En effet, nul parmi nous ne peut ignorer que toute tentative de Révolution est condamnée d’avance si elle ne répond aux intérêts de la grande majorité et ne trouve moyen de les satisfaire. Il ne suffit pas d’avoir un noble idéal. L’homme ne vit pas seulement de hautes pensées ou de superbes discours, il lui faut aussi du pain : le ventre a plus de droits encore que le cerveau, car c’est lui qui nourrit tout l’organisme.
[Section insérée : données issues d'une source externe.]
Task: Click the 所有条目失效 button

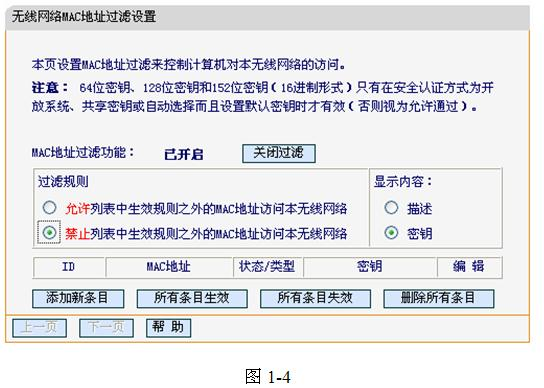Action: [x=315, y=298]
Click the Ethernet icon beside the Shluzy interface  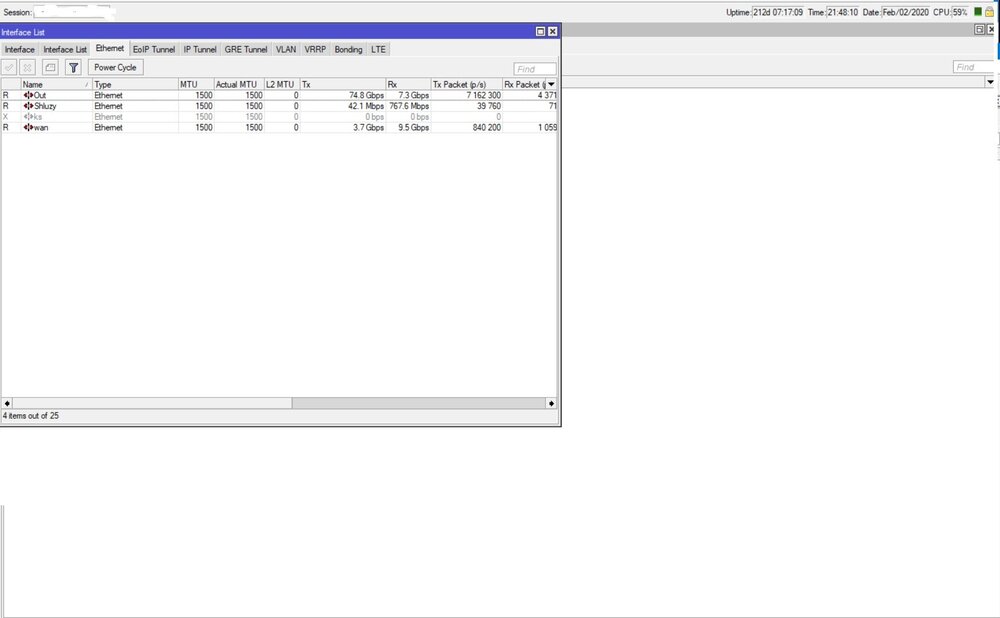tap(27, 106)
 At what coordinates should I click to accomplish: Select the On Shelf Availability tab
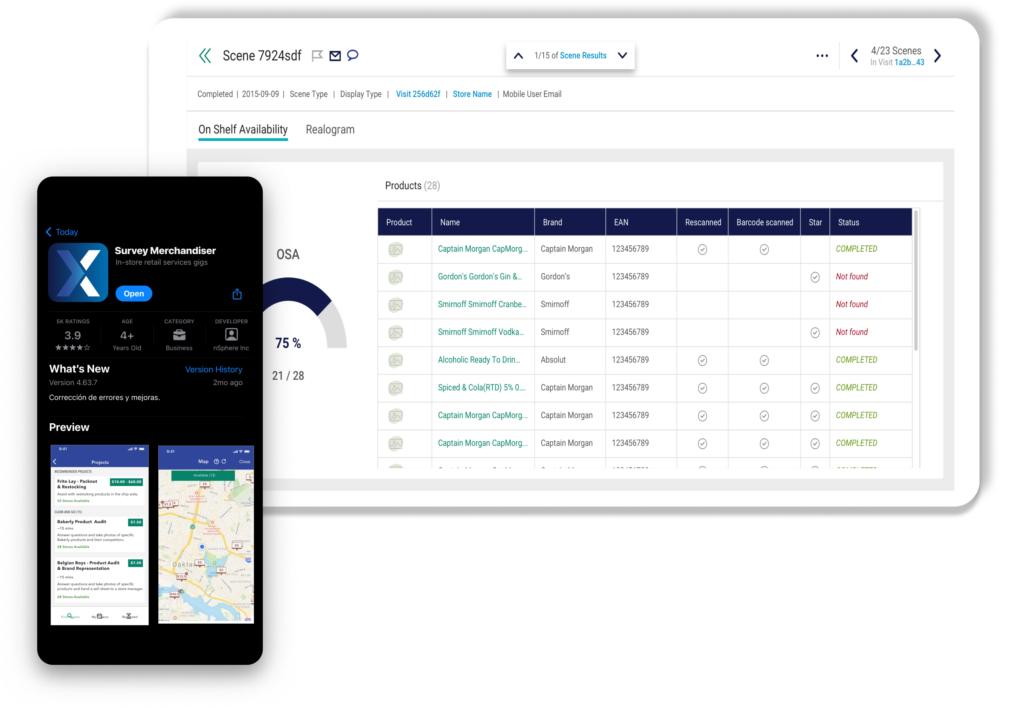pyautogui.click(x=243, y=130)
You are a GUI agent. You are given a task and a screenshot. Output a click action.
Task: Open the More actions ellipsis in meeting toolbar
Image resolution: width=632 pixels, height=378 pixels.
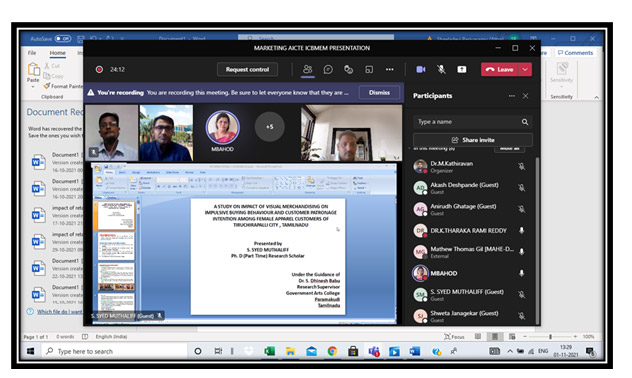pos(389,69)
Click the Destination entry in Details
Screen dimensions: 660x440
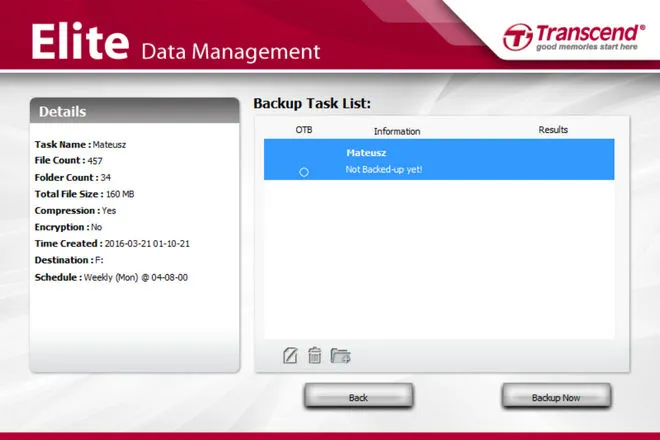pyautogui.click(x=70, y=260)
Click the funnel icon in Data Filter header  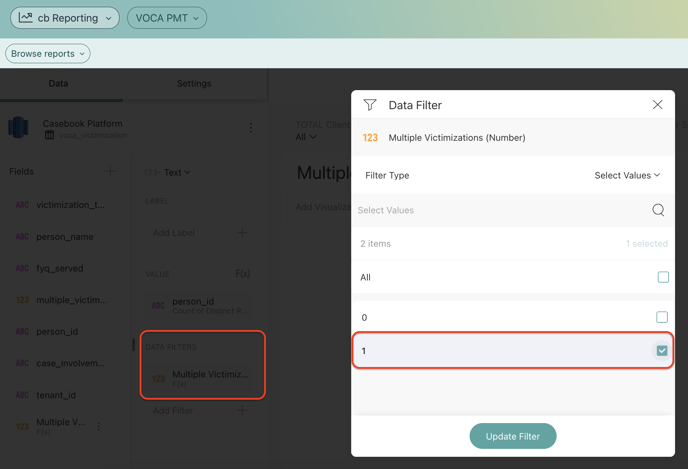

Eh bien ! si le lendemain de la Révolution les masses populaires n’ont que des phrases à leur service, si elles ne reconnaissent pas, par des faits d’une évidence solaire, aveuglante, que la situation s’est transformée à leur avantage, si le renversement n’aboutit qu’à un changement de personnes et de formules, rien ne sera fait. Il ne restera qu’une désillusion de plus. Et de nouveau nous nous mettrons à l’œuvre ingrate de Sisyphe, roulant son éternel rocher !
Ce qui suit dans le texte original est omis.